# Entries provided

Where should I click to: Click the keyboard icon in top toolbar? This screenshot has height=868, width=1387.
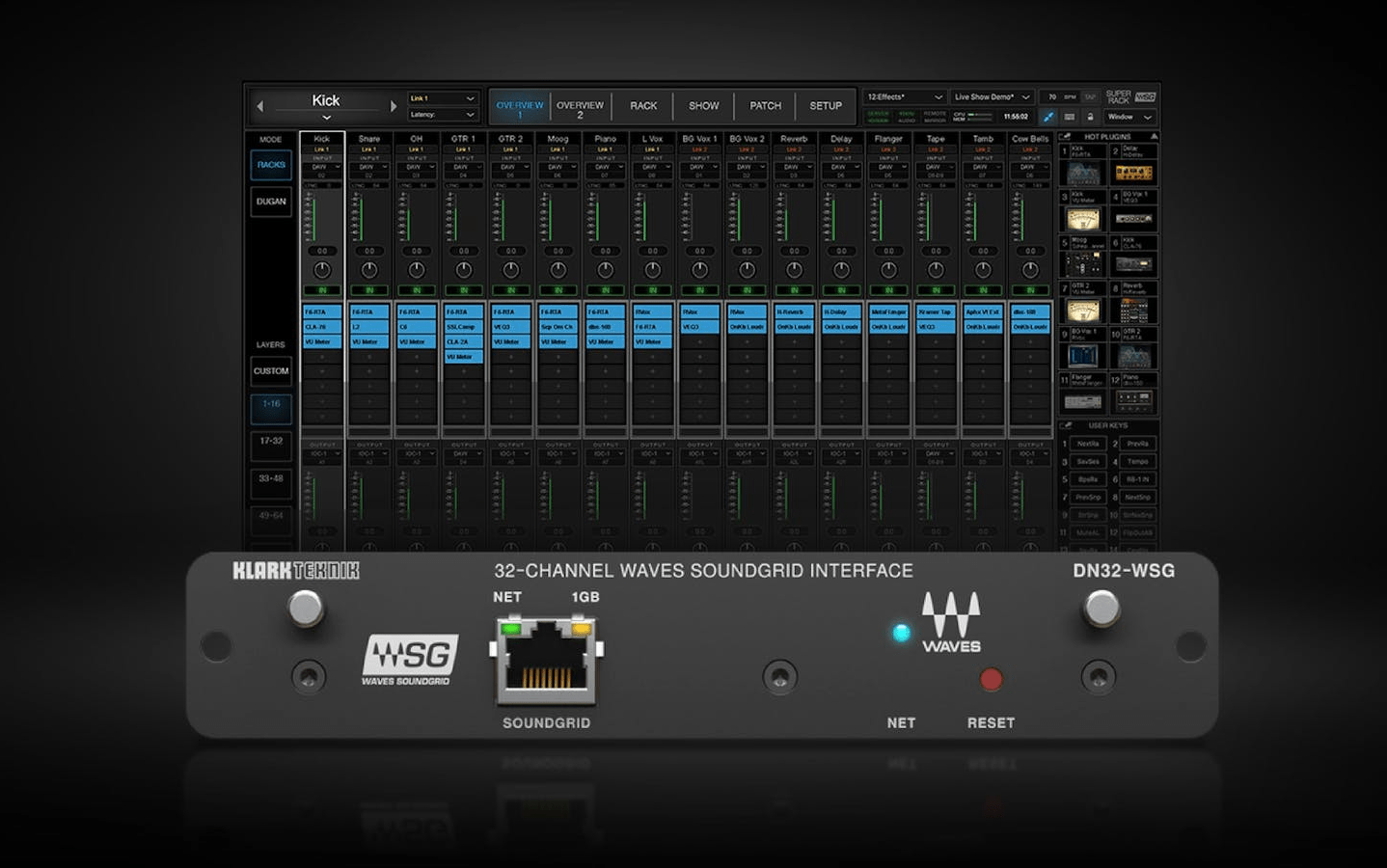1070,117
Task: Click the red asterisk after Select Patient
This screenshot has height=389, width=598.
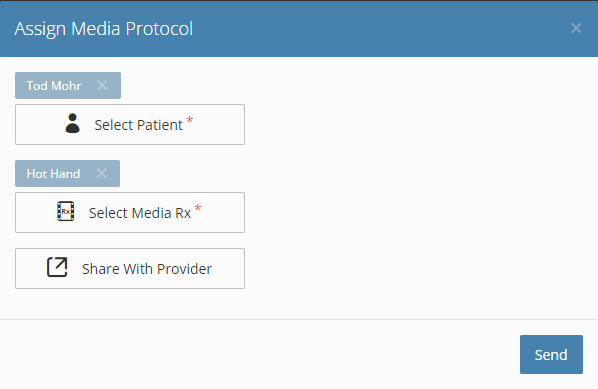Action: pyautogui.click(x=190, y=121)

# Work instructions
Take the lines from the one that contains "Task: Click the" through the last line of the material above and reproduce them exactly, leaving out any pictures.

# Result
Task: Click the red asterisk after Select Patient
This screenshot has height=389, width=598.
Action: pyautogui.click(x=190, y=121)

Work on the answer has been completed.